## [Aim]
Copy out word for word everything from the line containing "This screenshot has height=819, width=1456." down to the end of the items below, leaving out the pictures.

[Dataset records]
## Begin

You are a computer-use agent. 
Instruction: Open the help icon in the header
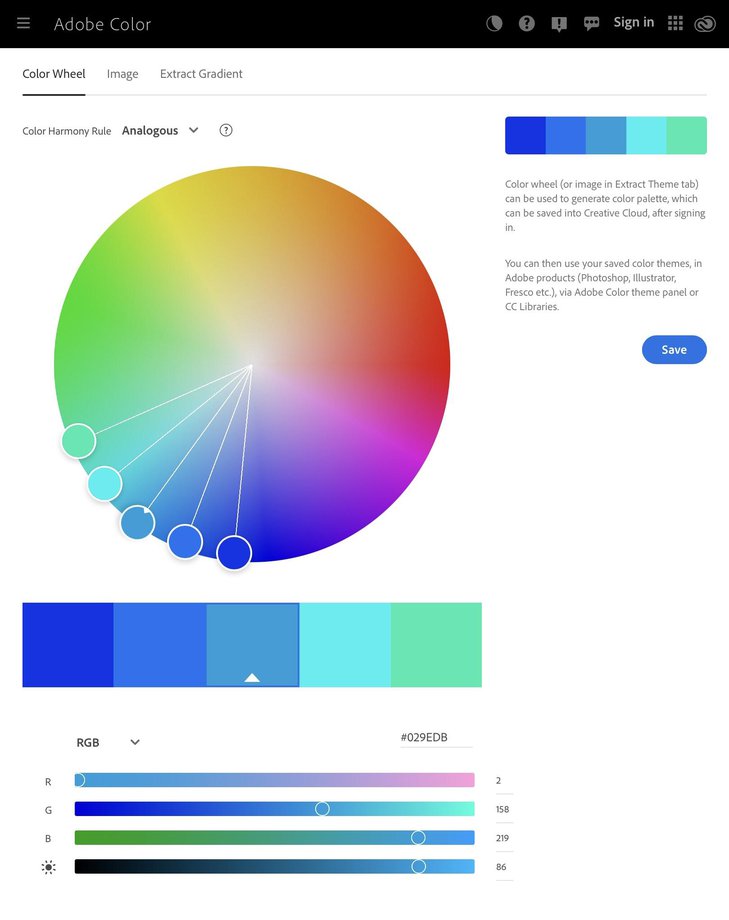(x=527, y=22)
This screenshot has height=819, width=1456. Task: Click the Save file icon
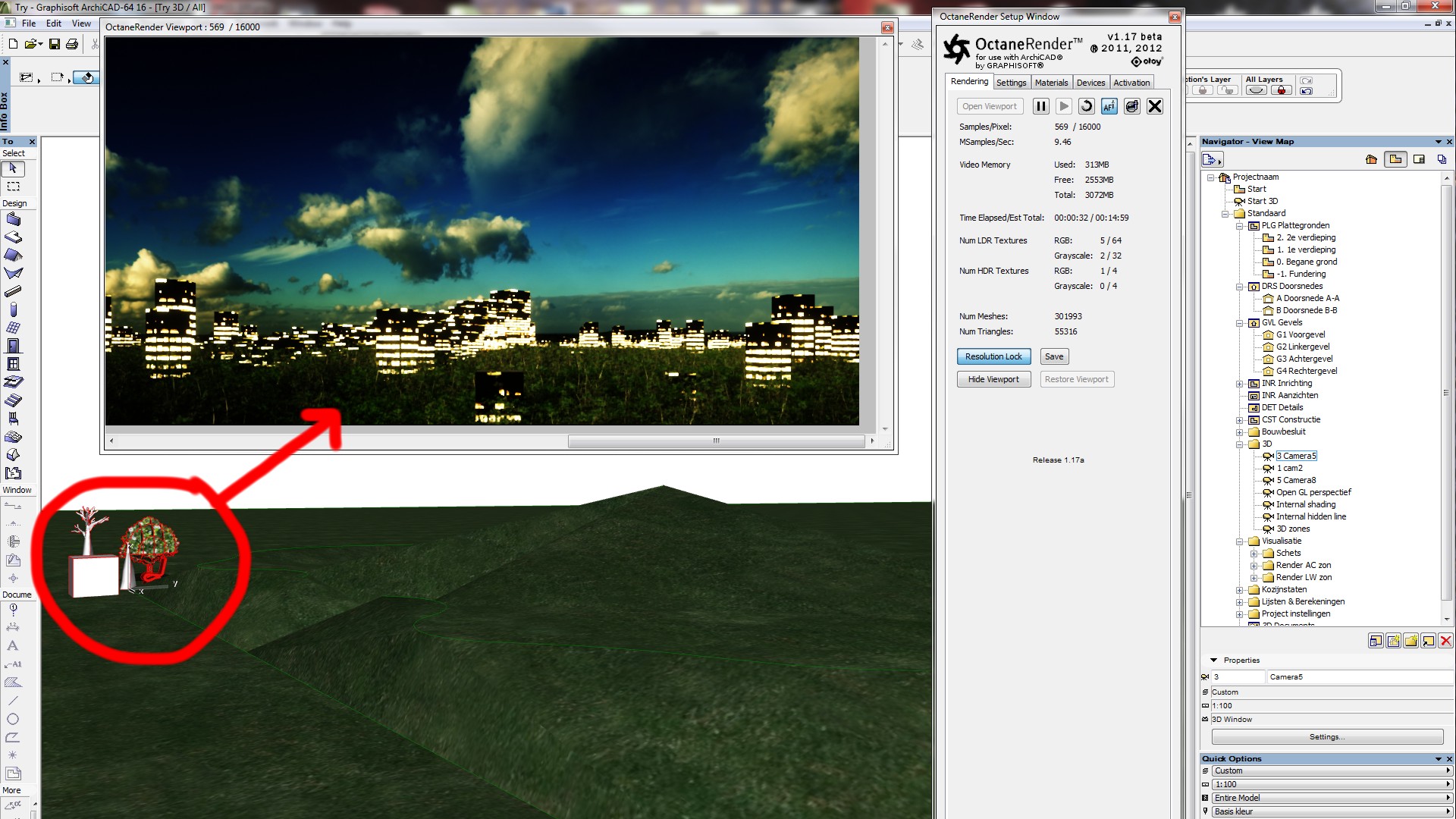55,45
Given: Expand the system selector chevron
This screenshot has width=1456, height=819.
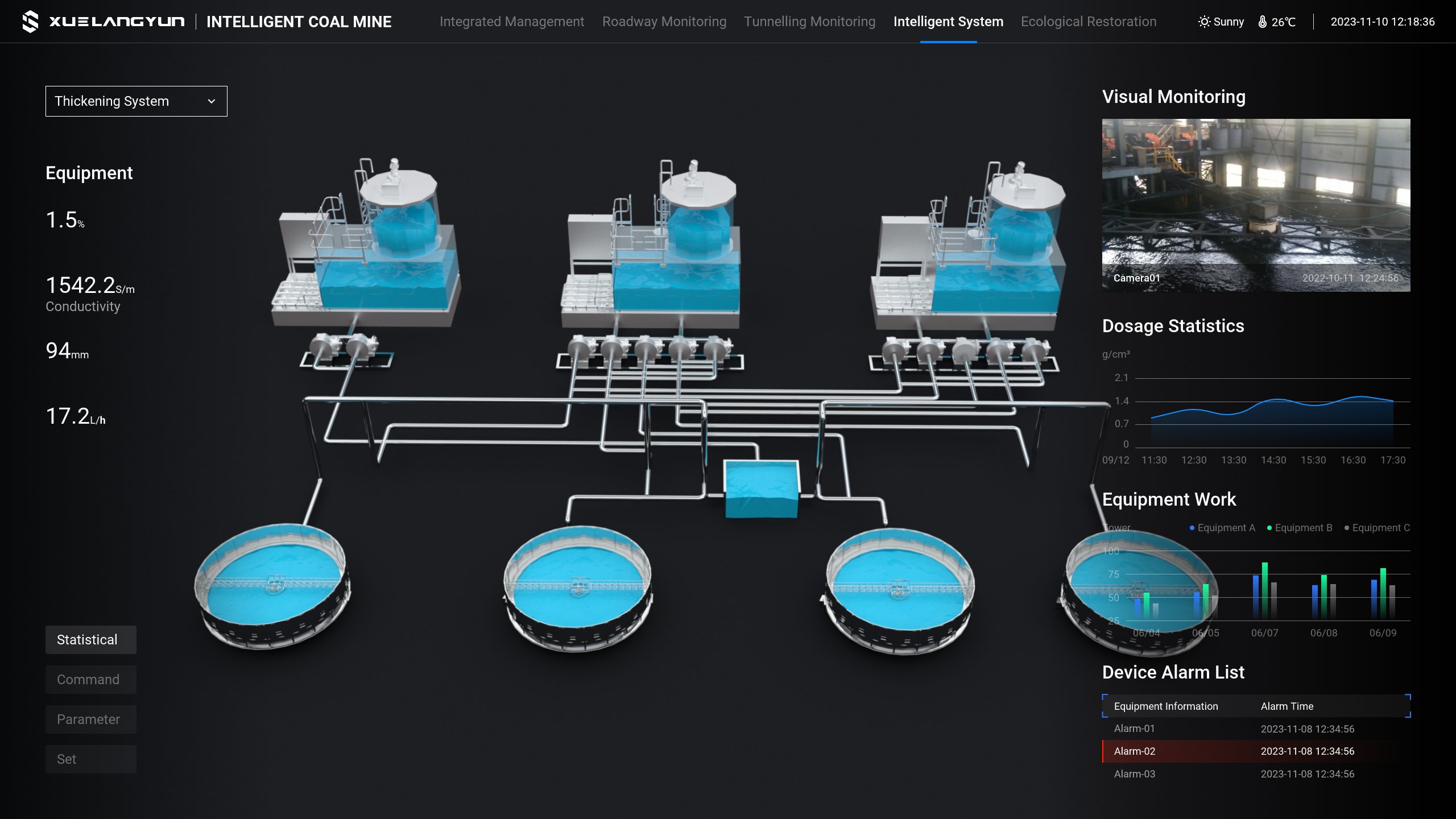Looking at the screenshot, I should 212,101.
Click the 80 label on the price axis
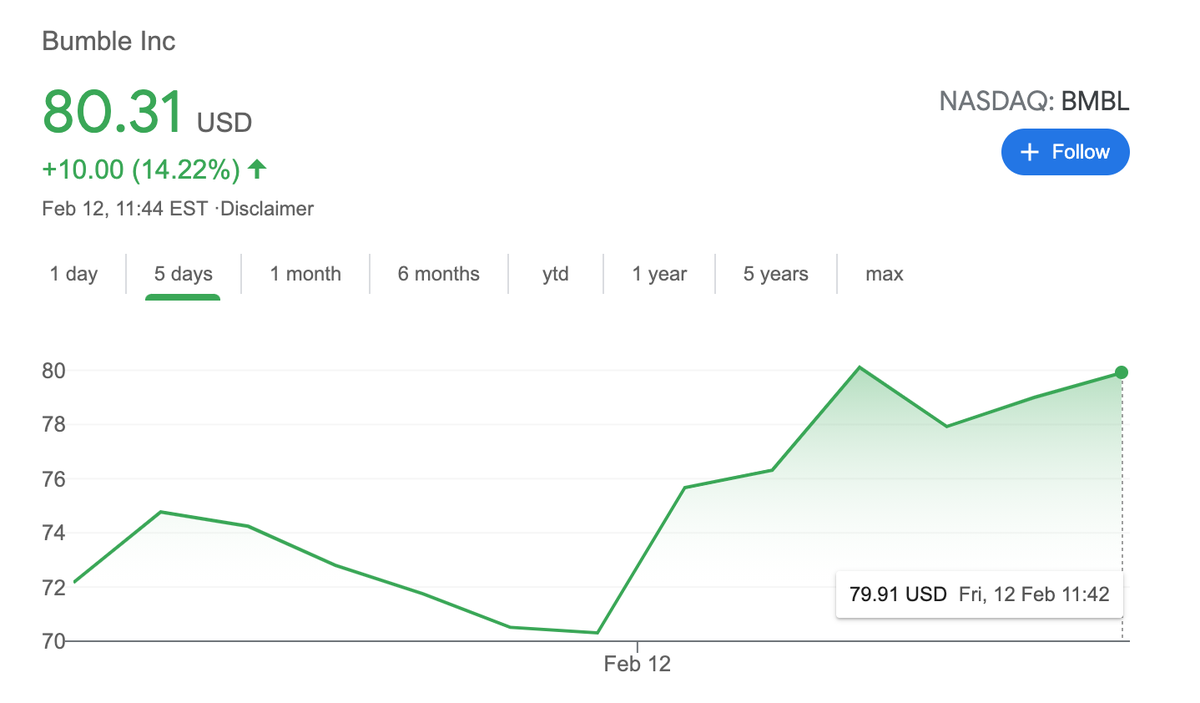 pyautogui.click(x=54, y=371)
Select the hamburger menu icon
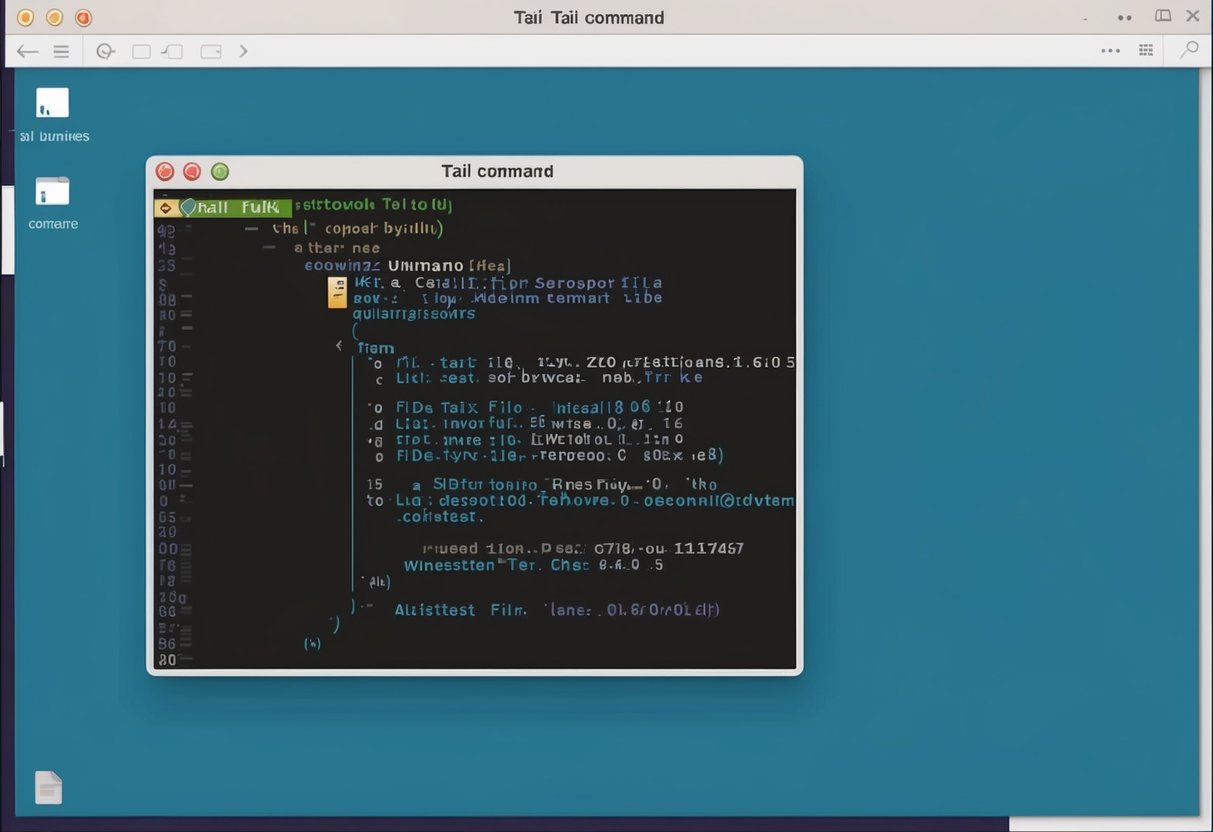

## End

## [Exercise output]
This screenshot has height=819, width=1456. Task: Click the Save file icon
55,45
Given: Expand the system selector chevron
This screenshot has width=1456, height=819.
Looking at the screenshot, I should 212,101.
Click the 80 label on the price axis
 pyautogui.click(x=54, y=371)
Select the hamburger menu icon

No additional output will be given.